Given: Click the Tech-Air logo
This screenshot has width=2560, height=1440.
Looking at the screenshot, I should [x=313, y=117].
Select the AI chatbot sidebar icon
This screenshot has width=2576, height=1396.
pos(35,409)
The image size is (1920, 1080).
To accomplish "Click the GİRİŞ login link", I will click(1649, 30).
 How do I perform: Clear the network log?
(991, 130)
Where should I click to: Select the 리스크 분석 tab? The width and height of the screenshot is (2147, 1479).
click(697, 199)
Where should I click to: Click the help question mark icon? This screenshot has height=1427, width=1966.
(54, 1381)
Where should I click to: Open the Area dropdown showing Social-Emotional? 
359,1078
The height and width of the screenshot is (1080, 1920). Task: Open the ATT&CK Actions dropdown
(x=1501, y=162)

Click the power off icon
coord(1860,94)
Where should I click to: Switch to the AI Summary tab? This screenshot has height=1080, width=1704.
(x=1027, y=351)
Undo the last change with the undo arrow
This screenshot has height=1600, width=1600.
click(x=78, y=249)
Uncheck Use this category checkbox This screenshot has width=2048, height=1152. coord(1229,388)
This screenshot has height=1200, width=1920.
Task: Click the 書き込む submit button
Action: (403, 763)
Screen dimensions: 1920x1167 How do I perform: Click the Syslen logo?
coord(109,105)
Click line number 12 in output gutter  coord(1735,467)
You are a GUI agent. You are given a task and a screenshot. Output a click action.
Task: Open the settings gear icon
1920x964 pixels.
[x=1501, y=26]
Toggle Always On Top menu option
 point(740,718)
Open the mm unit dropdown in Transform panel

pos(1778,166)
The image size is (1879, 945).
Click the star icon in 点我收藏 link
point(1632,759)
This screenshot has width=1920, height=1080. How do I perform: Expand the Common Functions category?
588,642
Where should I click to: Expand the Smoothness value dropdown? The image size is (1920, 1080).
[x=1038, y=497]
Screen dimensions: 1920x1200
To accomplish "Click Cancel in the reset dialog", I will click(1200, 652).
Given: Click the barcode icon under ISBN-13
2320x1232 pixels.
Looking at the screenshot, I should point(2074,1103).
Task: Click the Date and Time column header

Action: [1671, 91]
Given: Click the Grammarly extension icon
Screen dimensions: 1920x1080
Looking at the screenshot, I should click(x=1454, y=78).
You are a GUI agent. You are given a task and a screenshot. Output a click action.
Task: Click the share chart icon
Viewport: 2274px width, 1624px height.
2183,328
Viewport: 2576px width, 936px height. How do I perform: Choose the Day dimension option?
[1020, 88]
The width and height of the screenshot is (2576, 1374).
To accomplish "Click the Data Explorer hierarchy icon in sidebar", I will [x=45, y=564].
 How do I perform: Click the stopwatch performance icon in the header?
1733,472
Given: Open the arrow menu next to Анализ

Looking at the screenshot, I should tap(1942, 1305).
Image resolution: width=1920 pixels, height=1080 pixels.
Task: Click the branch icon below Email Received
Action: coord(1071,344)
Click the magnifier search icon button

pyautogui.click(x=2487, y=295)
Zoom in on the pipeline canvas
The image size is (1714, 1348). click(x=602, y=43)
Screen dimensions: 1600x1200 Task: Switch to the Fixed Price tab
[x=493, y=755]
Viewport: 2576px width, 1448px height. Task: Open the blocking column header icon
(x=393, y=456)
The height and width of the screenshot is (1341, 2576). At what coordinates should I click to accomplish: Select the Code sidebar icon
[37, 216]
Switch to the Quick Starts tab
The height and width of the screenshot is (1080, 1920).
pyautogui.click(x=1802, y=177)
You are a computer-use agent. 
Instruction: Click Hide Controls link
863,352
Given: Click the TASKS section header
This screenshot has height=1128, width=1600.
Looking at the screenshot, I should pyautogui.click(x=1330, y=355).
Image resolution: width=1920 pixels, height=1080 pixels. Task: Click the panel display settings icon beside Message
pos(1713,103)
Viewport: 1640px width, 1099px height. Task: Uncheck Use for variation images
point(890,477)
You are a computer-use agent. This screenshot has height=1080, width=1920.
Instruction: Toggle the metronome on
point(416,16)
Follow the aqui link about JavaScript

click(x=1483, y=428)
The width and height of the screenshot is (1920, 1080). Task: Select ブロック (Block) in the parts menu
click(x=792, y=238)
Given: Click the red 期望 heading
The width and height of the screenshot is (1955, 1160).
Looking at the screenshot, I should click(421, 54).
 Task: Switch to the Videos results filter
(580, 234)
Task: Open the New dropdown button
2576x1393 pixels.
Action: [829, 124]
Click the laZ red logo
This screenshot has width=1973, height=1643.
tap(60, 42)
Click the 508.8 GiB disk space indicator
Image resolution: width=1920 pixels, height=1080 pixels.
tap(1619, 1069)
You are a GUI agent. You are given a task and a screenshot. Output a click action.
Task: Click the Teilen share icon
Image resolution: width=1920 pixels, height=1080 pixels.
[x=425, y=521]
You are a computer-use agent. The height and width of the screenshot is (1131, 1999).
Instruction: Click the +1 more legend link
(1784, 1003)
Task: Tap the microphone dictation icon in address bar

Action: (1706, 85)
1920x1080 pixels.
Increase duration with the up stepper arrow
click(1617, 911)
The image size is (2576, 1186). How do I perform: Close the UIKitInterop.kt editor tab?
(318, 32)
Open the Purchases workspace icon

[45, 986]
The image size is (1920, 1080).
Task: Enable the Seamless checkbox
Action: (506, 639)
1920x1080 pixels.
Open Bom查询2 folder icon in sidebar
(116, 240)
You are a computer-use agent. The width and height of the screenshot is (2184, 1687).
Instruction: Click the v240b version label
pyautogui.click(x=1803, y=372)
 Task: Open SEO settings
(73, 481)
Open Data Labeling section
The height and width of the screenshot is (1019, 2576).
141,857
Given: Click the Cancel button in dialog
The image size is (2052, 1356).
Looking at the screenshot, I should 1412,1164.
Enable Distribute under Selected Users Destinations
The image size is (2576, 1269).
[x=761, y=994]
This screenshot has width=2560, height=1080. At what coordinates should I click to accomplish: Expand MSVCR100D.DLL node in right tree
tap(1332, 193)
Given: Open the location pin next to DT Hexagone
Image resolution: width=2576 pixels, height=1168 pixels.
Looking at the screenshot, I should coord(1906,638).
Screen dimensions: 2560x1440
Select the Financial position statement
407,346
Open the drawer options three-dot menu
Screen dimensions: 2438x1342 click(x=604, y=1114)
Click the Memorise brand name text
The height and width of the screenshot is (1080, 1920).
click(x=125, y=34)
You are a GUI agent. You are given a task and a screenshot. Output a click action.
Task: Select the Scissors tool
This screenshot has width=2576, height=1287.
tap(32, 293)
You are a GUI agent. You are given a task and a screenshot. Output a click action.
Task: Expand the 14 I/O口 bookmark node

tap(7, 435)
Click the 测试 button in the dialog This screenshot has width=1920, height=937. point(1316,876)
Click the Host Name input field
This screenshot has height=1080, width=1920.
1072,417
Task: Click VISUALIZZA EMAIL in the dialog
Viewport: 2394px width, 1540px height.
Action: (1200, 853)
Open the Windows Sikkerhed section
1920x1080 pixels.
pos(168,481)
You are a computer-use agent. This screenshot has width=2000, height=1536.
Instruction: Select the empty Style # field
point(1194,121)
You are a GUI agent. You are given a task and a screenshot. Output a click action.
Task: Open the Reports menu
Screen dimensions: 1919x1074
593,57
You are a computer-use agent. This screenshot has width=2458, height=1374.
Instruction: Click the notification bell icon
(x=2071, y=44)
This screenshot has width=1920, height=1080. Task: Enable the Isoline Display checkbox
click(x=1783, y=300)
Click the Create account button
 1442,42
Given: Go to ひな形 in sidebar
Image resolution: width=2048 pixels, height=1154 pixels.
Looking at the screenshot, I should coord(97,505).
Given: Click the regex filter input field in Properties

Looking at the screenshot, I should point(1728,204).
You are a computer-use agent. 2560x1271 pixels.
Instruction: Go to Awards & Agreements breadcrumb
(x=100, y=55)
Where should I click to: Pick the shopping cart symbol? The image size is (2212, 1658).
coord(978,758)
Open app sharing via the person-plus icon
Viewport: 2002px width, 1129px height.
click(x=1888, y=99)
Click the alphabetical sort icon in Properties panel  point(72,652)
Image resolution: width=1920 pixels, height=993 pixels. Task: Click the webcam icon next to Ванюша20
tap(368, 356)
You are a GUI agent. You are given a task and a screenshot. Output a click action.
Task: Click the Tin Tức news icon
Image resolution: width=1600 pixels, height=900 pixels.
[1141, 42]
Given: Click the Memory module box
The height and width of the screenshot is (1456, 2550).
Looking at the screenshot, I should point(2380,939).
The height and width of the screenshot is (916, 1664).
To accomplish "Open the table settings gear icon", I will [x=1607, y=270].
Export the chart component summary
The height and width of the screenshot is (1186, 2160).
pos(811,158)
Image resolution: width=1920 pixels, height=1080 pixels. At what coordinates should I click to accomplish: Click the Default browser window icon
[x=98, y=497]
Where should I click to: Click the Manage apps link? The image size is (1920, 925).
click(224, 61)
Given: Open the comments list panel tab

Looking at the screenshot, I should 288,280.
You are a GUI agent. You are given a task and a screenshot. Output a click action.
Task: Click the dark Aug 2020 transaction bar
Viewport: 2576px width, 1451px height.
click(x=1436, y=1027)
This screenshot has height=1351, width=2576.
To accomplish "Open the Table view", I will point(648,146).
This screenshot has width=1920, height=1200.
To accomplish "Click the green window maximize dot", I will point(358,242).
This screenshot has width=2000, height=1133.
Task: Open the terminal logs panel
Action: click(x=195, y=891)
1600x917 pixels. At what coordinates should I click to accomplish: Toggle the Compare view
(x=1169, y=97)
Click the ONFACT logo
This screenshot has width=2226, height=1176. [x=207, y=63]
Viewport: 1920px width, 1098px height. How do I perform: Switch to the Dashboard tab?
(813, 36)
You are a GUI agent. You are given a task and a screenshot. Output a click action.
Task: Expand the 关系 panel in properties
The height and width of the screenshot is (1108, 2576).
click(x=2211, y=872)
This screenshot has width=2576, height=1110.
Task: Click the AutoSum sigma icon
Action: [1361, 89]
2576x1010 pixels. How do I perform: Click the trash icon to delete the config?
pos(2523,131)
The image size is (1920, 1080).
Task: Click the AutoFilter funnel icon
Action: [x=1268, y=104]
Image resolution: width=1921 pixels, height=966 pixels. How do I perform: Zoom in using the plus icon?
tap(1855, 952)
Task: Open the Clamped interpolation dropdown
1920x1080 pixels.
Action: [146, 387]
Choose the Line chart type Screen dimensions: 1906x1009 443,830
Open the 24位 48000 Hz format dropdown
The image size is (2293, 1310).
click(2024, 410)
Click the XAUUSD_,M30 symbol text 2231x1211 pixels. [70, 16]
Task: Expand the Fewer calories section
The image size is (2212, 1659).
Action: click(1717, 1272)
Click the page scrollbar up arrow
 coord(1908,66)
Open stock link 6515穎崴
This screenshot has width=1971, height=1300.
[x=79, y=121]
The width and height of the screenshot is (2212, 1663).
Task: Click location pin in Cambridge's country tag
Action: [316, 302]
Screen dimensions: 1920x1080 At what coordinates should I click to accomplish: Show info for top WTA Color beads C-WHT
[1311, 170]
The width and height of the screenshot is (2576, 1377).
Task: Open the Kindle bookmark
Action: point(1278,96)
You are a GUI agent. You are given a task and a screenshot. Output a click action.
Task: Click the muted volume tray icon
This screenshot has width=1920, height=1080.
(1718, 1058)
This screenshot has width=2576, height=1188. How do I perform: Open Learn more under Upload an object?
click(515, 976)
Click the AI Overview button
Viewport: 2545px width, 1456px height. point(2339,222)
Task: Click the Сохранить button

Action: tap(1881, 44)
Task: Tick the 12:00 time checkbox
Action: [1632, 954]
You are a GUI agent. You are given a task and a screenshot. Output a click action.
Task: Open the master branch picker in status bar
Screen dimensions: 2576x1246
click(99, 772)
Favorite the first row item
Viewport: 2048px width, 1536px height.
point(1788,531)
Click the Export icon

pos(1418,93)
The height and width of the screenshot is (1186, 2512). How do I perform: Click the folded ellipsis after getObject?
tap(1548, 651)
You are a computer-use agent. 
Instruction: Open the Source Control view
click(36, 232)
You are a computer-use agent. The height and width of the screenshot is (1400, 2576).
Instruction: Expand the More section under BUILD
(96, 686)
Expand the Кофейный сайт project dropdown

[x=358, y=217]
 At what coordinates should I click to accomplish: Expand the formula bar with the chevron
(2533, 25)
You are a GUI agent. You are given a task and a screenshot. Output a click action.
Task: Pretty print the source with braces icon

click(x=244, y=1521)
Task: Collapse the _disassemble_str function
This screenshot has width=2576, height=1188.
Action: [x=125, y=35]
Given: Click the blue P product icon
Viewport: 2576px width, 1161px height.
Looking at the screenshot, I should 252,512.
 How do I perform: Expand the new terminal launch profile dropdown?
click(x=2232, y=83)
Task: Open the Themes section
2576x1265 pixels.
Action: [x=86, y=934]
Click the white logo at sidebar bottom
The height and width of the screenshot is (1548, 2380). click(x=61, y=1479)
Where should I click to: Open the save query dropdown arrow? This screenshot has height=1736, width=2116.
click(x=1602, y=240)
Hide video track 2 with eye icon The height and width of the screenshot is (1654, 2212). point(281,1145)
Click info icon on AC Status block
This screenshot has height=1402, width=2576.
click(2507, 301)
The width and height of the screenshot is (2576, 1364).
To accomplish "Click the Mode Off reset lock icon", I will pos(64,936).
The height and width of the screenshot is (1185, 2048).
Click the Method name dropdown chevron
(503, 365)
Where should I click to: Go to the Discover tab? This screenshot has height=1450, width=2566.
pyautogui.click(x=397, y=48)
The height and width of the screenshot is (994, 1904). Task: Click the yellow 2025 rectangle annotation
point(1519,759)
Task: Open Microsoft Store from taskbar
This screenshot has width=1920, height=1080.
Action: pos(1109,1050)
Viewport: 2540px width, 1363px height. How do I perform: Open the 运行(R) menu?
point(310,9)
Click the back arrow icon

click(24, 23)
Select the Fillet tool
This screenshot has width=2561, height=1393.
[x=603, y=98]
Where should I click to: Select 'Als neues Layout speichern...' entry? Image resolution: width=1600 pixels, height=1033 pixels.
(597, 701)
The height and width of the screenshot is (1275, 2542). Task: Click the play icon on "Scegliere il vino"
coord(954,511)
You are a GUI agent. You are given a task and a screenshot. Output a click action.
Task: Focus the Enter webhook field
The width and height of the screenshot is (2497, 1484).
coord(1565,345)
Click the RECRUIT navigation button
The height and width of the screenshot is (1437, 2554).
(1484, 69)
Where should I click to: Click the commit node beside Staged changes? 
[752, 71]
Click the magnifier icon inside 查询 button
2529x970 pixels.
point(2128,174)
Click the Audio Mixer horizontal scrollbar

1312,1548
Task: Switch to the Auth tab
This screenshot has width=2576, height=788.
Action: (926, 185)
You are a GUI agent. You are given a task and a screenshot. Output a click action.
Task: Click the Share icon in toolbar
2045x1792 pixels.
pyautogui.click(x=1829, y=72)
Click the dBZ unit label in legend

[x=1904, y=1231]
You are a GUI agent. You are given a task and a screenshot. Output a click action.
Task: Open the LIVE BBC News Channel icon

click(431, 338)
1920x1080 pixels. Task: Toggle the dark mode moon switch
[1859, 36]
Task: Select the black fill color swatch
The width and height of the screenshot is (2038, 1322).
-*-*-
● **What is being asked**:
Using the material above, report each line where "Cancel" occurs.

● **Task answer**:
To accomplish "Click Cancel in the reset dialog", I will click(1200, 652).
Given: Click the Cancel button in dialog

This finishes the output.